## Selected passage
-------------------------
Networking Basics: File Sharing and Security
One of the most common activities on any computer network is "file sharing." Windows 98/ME makes sharing files incredibly easy, and once you set it up, any computer on the network can share files with any other. To use file sharing, first check that File and Printer Sharing is enabled. You do this by running the mouse pointer over the Network Neighborhood icon on the desktop and clicking the right mouse button once. Select Properties from the menu. In the large white box, the item "Client for Microsoft Networks" should be visible.
Sometimes the software required to make a computer a client of a particular type of network isn't loaded. When a computer is a "client" of a network, that computer can communicate and share information with other computers that are clients of the network. When you first set up networking on a Windows 98/ME computer, the set-up process normally adds the "Client for Microsoft Networks" software. Occasionally it doesn't. If that's the case:
Once the software is installed, you should be back to the original Network window. Now let's enable file sharing:
- Click Add in the Network Properties window.
- Choose Client from the list of choices in the window that pops up.
- Click Add. You will see a list of different companies or vendors on the left pane (side) of the window.
- Click Microsoft in that left pane. This will bring up a list of Microsoft's software clients in the right pane.
- Choose Client for Microsoft Networks from the list and click OK. Windows will copy all of the necessary files and may prompt you for the Win98 CD. If so, insert the CD and continue.
- Click the button labeled File and Print Sharing...
- You will see two options, one for sharing files and the other for sharing printers. Click the box next to each option to enable it.
- Once it is enabled, you will see a checkmark in the box. Click OK to close the sharing-options window.
- Click the Access Control tab near the top of the Network window. For easier control of who can access which files, click the box beside Share-level Access Control.
- Click OK to close the Network window.
-------------------------
## Source excerpt
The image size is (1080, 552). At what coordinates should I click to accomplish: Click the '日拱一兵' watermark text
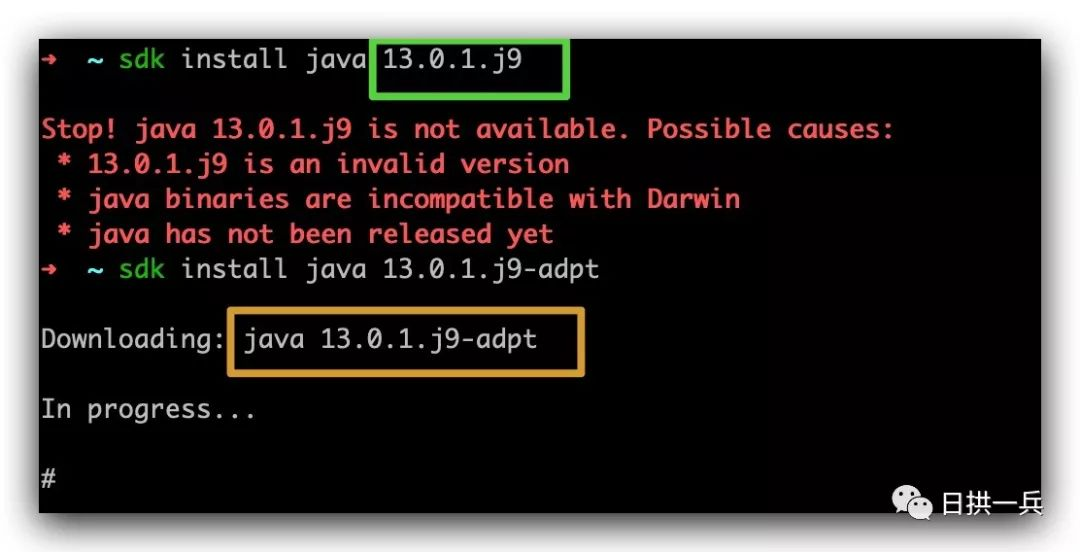(992, 504)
-------------------------
## Short exercise
Answer these questions about the networking basics guide:
1. Which desktop icon do you right-click to begin checking that File and Printer Sharing is enabled?
2. In the left pane of the vendor list, which company do you click to see its software clients?
3. On the Access Control tab, which box does the guide say to click for easier control of who can access which files?

## Answer to the task
1. Network Neighborhood
2. Microsoft
3. Share-level Access Control